Now, according to a Reuters report citing Russian oil companies, total production is approaching capacity at 10.9 million bpd, even though Deputy Prime Minister Alexander Novak has argued that Russia’s oil production will rebound to 11, 33 million bpd by May.
Most of the spare capacity will therefore be found in OPEC, and more specifically in the Middle East. But even that unused capacity requires maintenance, and maintenance equals investment. And investments in oil production are getting harder and harder to come by these days.
“We are heading into a phase which could be dangerous if energy expenditure is not sufficient,” Saudi Energy Minister Prince Abdulaziz bin Salman said earlier this month. This sentiment was echoed by Finance Minister Mohammed Al-Jadaan: “We are very concerned that the world may run out of energy if we are not careful to manage the transition.
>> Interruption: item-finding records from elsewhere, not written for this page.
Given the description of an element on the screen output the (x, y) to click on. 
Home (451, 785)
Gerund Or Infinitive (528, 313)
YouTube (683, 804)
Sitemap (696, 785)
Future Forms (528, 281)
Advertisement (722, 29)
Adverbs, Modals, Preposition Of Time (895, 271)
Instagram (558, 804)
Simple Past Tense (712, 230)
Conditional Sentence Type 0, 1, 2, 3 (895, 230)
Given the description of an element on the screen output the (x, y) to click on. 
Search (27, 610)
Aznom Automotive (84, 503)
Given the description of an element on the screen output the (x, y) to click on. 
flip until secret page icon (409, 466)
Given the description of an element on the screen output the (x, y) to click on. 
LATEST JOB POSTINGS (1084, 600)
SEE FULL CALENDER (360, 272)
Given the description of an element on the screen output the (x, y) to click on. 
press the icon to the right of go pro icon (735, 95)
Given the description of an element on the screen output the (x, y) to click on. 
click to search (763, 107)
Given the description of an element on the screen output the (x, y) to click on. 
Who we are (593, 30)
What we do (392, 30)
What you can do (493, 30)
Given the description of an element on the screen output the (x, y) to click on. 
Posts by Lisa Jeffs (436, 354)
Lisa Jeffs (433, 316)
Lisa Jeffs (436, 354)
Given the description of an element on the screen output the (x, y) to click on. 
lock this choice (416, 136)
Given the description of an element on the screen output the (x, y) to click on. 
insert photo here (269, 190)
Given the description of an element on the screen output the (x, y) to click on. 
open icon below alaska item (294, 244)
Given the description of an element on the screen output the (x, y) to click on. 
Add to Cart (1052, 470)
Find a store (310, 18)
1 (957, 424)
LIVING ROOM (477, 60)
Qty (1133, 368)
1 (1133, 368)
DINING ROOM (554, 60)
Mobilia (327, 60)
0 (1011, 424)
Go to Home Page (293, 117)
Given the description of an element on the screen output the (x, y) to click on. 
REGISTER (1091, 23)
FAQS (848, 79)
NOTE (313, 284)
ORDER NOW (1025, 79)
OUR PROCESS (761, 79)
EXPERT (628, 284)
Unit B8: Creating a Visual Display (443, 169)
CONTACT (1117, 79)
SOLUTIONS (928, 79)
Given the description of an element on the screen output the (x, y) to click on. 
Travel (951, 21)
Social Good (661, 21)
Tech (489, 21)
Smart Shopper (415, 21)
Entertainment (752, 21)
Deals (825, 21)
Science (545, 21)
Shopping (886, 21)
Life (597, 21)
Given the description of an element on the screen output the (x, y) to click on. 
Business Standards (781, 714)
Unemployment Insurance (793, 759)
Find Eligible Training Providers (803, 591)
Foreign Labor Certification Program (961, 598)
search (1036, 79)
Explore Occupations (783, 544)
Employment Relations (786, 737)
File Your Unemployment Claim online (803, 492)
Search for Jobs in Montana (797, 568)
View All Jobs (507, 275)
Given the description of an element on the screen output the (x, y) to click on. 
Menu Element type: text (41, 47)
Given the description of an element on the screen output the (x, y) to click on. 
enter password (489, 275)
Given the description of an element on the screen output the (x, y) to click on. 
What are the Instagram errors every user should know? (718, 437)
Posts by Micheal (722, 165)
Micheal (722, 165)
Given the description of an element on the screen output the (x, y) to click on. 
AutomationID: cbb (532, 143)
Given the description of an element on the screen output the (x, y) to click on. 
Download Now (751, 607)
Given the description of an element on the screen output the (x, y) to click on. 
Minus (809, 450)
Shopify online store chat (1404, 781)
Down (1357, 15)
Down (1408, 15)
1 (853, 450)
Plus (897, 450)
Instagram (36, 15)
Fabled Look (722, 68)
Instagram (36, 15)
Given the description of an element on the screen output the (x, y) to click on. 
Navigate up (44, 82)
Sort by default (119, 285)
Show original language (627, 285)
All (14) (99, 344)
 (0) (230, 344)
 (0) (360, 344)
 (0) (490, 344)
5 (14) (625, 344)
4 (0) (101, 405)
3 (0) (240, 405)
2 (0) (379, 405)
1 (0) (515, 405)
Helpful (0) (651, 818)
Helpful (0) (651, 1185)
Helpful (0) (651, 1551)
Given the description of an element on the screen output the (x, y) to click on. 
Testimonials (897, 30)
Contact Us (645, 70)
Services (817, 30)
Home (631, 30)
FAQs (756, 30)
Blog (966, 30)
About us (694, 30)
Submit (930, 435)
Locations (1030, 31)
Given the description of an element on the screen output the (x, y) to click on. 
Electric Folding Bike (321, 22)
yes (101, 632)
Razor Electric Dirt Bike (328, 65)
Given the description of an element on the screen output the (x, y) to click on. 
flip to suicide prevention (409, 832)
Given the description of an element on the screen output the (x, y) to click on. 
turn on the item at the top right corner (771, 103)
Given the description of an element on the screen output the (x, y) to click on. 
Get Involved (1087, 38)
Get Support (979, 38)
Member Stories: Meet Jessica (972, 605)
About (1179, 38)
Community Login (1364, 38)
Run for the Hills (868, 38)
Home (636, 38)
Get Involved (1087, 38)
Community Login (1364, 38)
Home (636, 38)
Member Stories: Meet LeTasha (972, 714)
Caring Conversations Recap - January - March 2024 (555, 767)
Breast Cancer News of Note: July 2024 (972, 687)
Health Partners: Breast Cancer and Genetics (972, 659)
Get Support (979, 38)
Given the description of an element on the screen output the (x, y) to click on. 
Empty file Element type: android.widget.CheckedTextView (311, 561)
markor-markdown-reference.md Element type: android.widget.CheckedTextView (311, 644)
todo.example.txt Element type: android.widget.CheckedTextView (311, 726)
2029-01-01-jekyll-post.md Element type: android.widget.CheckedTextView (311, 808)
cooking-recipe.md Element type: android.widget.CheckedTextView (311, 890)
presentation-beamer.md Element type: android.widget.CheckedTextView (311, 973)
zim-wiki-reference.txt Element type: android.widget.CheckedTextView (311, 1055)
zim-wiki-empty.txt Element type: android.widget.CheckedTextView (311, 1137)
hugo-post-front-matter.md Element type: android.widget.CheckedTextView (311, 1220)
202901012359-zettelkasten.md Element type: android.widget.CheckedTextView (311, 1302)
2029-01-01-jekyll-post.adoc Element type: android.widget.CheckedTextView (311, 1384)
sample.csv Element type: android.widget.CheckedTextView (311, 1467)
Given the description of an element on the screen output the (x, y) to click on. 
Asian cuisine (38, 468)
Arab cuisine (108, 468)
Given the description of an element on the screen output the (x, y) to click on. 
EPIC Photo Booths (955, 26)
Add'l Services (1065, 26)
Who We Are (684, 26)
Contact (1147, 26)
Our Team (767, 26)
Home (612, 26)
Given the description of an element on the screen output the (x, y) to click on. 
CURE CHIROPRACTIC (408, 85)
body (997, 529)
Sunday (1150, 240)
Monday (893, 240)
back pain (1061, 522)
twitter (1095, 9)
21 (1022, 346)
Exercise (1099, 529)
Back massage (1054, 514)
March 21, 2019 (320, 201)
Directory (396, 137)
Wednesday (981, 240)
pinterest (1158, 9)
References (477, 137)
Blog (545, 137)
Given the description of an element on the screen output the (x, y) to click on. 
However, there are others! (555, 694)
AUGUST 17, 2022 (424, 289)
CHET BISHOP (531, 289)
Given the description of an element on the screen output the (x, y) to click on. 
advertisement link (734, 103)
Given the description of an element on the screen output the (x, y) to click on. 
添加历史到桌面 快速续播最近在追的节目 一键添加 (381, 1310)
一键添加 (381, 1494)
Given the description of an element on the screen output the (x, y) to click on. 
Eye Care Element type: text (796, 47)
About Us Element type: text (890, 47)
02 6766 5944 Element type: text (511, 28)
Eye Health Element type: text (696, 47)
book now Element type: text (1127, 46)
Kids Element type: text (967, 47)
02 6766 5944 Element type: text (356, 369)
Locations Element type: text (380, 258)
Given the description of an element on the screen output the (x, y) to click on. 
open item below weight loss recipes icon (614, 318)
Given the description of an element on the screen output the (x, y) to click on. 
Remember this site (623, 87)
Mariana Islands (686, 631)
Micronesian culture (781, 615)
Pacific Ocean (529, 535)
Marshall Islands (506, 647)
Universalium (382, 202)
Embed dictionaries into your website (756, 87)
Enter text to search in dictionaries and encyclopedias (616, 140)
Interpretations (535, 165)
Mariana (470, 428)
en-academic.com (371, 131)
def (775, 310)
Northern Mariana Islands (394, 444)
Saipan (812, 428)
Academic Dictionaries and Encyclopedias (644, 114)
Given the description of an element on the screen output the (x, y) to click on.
It is not just the Saudis who are warning against underinvestment. Daniel Yergin of IHS Markit said the world was in a corner with a series of energy crises due to insufficient investment in oil and gas. And it’s common knowledge that U.S. oil companies are prioritizing returning money to investors over growing production while Big Oil is pouring billions in low-carbon energy to clean up its reputation.
What all this means is that the world could have a few more difficult years in terms of energy security, especially parts of it. OPEC +, on the other hand, could reap additional windfall profits as the oil supply remains limited for purely fundamental reasons. Of course, there is always the possibility of another demand destruction event in case the pandemic continues to surprise us, but OPEC + has already been there and has. He will survive and maybe even get stronger.